ACTION ITEM A>
Using the text on online dating and fund managers, decide whether each statement agrees with it. For each, answer yes or no and quote the words of the text that decide it.
(i) The writer learned that "Athletic and Toned" meant "Once Did A 5k."
(ii) Most of the fund managers the writer meets are established and experienced.
(iii) The writer states that past performance guarantees future results.
ACTION ITEM B> Return the part of the text on online dating and fund managers between "Unfortunately, many of" and "oh-so-earnest pitch books.", inclusive, copied word for word.

TEXT EXCERPT>
□ □ □

Before I became online dating savvy (read: scarred for life), I would sometimes have email conversations and agree to meet these faceless souls. I quickly learned that “Average” meant “A Few Extra Pounds.” “A Few Extra Pounds” heralded someone the size of my living room sofa. “Athletic and Toned” meant “Once Did A 5k.” “Salt and Pepper” translated to “Gray” and sometimes “Bald.” And “No Kids” could mean “No Kids,” “Some Kids” or “I’ve Been On Jerry Springer About My Kids.”
So you see, pictures of potential suitors could be helpful. They weren’t definitive – sometimes a picture was taken AT 37 and still utilized eight or more years later – but they were at least sometimes directionally correct.
Sadly, my professional life isn’t so different.
I spend a tremendous amount of time meeting with fund managers. Most of these managers are shiny and new, fresh-faced and full of faith that their first $100 million allocation is mere months away. They are the would-be suitors of the investment world, and they are here to get a first, second, and the all-important third date (bow chicka wow wow) with your capital.
Unfortunately, many of them are lacking the investment industry equivalent of a profile picture: Performance. Instead, they are asking potential investors to take it on faith that performance will be as described in their oh-so-earnest pitch books.
Only problem is, most investors have been on so many dates with fund managers at this point that they’re just a little bit dead inside. Faith isn’t on the menu, while skepticism is served at an all-you-can-eat due diligence buffet. We all know that past performance is not a guarantee of future results, just like a dating profile picture is no guarantee of recognizability in a bar, but at least it gives you some characteristics to look for.
So how do you solve a problem like performance?

□ □ □

SUPPLIED MATERIAL>
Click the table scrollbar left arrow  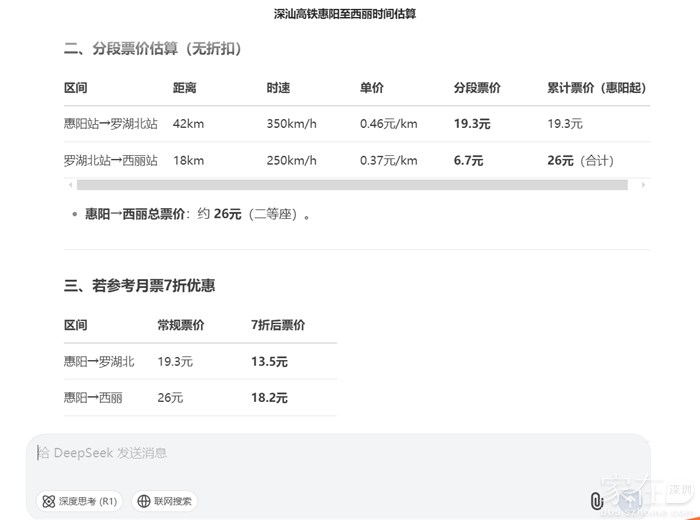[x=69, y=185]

□ □ □

EXERCISE RESULT A>
(i) Yes: "“Athletic and Toned” meant “Once Did A 5k.”"
(ii) No: "Most of these managers are shiny and new, fresh-faced and full of faith that their first $100 million allocation is mere months away."
(iii) No: "past performance is not a guarantee of future results"

EXERCISE RESULT B>
Unfortunately, many of them are lacking the investment industry equivalent of a profile picture: Performance. Instead, they are asking potential investors to take it on faith that performance will be as described in their oh-so-earnest pitch books.